→ **WRITTEN TASK**: Please report every line of the records below that contains the word "width", copying each such line in full. Matches must have the same case.
━━━
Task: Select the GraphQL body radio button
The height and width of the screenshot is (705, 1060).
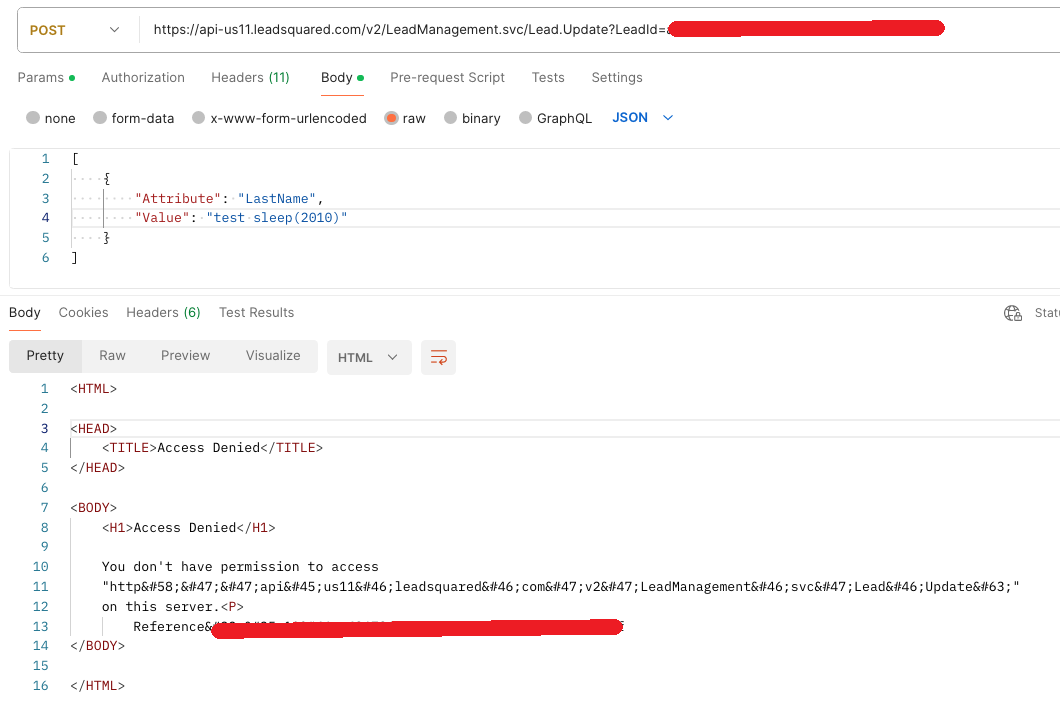Action: coord(526,118)
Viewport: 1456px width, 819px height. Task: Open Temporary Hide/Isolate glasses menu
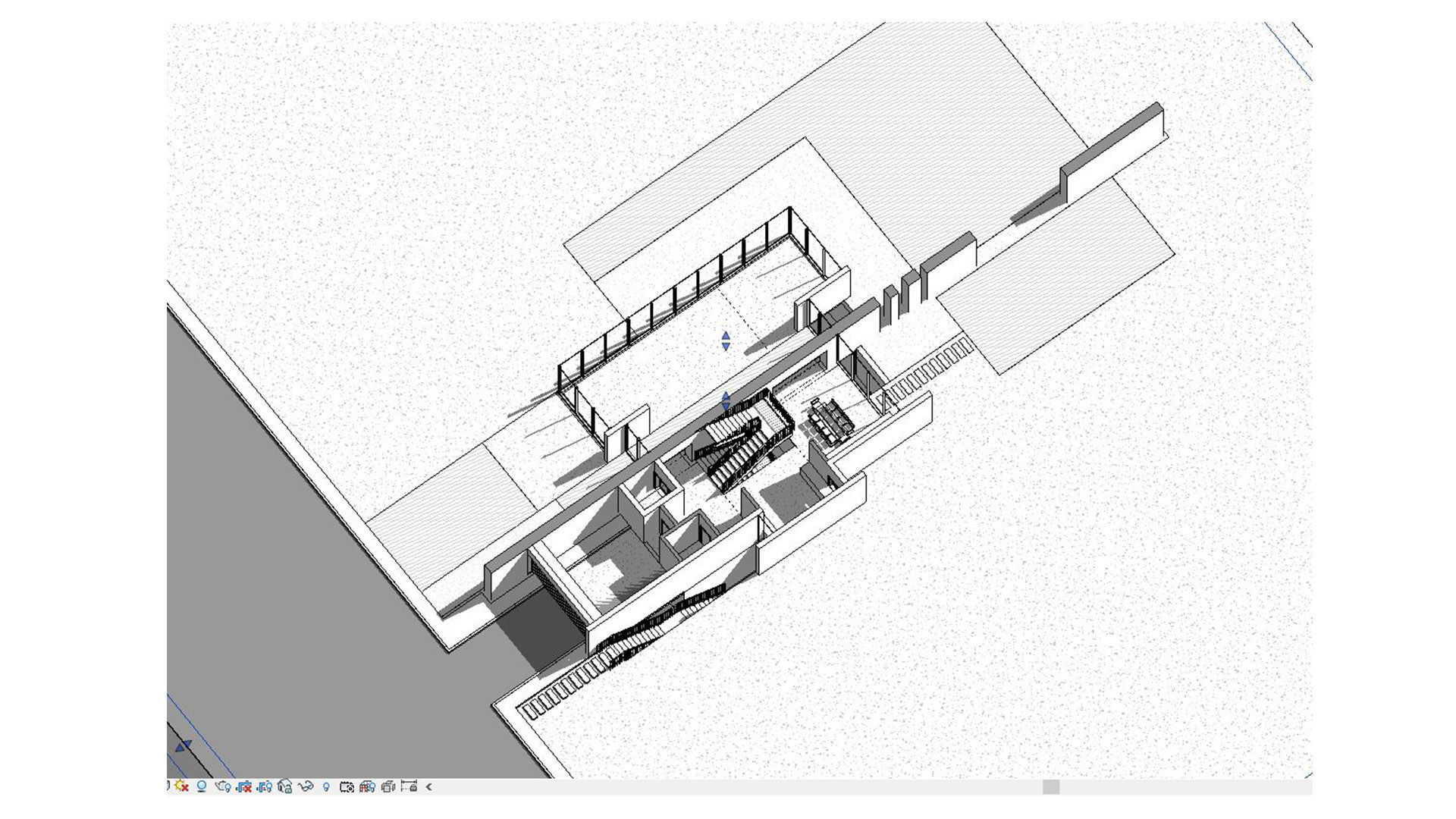tap(306, 786)
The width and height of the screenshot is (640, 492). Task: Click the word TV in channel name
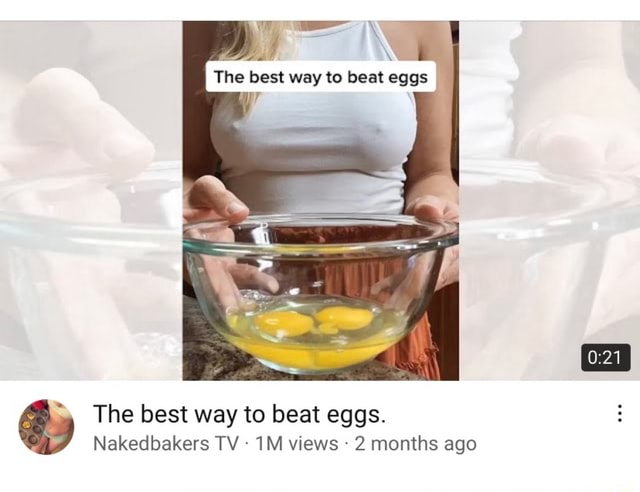[x=228, y=443]
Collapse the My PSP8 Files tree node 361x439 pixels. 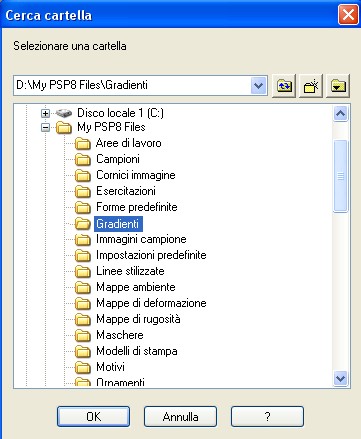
━━━
→ **RESULT OF THE EXERCISE**:
The height and width of the screenshot is (705, 1060).
Viewport: 1456px width, 819px height. Task: Open Temporary Hide/Isolate glasses menu
The width and height of the screenshot is (640, 492). Task: Click the word TV in channel name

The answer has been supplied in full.